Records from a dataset
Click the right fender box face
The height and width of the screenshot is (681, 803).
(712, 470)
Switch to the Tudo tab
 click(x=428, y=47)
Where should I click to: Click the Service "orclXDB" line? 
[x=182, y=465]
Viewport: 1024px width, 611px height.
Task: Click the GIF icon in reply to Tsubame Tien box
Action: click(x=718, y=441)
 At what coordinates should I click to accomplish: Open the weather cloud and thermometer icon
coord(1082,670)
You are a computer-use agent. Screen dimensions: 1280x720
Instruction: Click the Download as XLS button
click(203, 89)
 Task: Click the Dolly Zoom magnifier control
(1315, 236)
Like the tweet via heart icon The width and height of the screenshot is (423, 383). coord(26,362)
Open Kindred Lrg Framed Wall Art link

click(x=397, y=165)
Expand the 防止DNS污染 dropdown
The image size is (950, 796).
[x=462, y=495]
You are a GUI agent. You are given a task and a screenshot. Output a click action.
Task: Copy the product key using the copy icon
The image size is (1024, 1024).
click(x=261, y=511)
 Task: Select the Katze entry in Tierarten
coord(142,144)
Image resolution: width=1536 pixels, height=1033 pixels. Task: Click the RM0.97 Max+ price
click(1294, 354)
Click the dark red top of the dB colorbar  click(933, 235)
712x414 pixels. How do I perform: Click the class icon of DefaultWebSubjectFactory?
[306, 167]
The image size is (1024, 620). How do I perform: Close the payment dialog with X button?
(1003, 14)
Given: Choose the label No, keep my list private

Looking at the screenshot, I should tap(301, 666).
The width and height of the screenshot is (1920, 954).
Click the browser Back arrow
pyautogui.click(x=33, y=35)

** Work task **
All lines from the one containing "712x414 pixels. How" through the last line of the data, both included, are to be retyped exactly, and no other line belongs in the answer.

** Written response **
712x414 pixels. How do I perform: Click the class icon of DefaultWebSubjectFactory?
[306, 167]
The image size is (1024, 620). How do I perform: Close the payment dialog with X button?
(1003, 14)
Given: Choose the label No, keep my list private

Looking at the screenshot, I should tap(301, 666).
The width and height of the screenshot is (1920, 954).
Click the browser Back arrow
pyautogui.click(x=33, y=35)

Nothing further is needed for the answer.